The Center of the World
By Thomas Van Essen
The Other Press, 2013
Four interlocking stories chronicle the fate of a fictional J. M. W. Turner painting called The Center of the World. Charles Grant is a handsome British writer/scholar who gets swept up in the lavish world of Mrs. Spencer and Lord Egremont, one of Turner’s patrons, and meets Turner around the time he painted The Center of the World. Cornelius Rhinebeck, an American industrialist, savors the Turner painting in his upstate New York country home in the 1920s. Gina, an ambitious young woman, who works for a New York-based fine arts consultancy in the late naughts, goes on a search to find the painting. And Henry Leiden, an unassuming middle-aged New Jersey man, has his life turned around by The Center of the World.

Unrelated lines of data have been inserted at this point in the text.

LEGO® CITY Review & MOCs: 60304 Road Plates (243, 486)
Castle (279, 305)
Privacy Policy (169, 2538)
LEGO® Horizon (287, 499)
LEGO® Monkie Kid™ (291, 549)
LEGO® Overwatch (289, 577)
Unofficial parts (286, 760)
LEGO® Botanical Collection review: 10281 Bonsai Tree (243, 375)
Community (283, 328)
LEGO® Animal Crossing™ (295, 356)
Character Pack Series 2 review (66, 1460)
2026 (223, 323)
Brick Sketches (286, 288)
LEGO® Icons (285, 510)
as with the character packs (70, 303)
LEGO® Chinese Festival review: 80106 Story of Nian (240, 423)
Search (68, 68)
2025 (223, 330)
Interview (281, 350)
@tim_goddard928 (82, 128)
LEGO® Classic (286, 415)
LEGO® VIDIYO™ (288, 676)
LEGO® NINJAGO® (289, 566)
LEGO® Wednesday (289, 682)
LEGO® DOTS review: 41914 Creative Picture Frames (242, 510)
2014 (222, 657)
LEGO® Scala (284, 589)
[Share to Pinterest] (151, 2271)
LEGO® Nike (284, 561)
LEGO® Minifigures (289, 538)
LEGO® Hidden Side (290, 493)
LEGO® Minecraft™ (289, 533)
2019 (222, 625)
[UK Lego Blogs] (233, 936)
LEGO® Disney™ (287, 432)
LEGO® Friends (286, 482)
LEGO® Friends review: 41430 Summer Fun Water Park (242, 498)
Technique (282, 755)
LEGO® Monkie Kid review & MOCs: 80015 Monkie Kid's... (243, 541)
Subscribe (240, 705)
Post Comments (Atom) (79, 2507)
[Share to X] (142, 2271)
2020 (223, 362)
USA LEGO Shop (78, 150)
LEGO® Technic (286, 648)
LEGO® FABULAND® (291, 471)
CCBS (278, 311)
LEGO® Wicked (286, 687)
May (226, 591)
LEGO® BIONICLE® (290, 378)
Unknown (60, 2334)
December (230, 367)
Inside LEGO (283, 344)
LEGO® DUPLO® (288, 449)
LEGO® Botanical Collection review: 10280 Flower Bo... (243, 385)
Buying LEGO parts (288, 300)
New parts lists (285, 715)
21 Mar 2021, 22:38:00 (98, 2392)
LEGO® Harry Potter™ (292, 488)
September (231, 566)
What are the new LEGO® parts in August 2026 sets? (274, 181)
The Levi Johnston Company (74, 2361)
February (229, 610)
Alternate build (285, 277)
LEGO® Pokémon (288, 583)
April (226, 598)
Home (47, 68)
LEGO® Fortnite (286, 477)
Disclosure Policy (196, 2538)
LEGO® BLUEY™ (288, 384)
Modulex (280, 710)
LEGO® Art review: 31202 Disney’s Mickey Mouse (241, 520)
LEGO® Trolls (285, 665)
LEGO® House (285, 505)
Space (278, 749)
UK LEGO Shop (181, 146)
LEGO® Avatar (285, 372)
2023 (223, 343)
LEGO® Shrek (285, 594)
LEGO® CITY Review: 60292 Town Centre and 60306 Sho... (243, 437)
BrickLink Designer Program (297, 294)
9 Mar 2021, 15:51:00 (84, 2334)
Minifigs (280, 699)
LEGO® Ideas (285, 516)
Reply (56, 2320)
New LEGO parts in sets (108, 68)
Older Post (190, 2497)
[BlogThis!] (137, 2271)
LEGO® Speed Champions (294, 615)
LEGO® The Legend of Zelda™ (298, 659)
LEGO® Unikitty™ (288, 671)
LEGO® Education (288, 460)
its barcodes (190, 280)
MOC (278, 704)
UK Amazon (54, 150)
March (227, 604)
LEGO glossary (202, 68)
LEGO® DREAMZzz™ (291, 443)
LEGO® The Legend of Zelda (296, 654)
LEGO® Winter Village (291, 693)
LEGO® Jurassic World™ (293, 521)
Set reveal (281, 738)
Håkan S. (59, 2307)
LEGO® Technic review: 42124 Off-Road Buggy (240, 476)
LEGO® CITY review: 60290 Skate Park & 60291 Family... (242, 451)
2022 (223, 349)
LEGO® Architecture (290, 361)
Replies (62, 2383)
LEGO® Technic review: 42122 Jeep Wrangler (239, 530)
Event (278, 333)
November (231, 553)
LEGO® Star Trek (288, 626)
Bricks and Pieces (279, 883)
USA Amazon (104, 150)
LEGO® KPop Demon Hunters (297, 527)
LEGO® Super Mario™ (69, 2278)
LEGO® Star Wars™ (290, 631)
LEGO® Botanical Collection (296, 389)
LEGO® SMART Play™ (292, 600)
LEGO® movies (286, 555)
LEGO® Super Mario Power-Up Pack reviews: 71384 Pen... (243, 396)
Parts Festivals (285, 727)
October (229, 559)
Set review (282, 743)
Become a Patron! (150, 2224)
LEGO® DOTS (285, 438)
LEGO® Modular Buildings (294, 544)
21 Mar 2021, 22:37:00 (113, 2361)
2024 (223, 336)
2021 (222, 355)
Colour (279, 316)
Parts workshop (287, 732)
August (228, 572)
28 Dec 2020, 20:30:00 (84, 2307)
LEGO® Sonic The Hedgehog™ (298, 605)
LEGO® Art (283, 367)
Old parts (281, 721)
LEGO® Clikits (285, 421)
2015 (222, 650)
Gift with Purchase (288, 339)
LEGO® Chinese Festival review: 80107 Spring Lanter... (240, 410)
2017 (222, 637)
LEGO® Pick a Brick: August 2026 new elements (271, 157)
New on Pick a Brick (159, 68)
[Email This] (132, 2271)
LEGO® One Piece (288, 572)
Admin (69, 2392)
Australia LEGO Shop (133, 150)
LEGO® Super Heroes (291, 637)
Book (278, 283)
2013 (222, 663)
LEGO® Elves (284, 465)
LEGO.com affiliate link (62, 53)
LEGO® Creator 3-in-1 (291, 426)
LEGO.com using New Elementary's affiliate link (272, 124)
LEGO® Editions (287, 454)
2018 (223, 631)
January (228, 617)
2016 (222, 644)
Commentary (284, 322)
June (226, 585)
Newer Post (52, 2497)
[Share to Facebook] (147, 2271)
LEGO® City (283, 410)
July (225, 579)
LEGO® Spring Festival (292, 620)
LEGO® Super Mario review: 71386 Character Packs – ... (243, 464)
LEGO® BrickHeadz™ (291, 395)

I deeply enjoyed this book. It explores the themes of art, sexuality, beauty, marriage and servitude/patronage. It is told in multiple voices and while it took me a little while to settle into, and find myself, in all the stories, once I did, I was completely drawn in. Van Essen also interweaves e-mails, letters, an obituary, a 19th-century memoir and a transcript into the story. I am not a big reader of historical fiction, but I found the 19th century scenes, mainly set in Lord Egremont’s Petworth House, to be vivid and engaging while enjoying how the story was also grounded in the present.
I received an advance copy of this book from the publisher.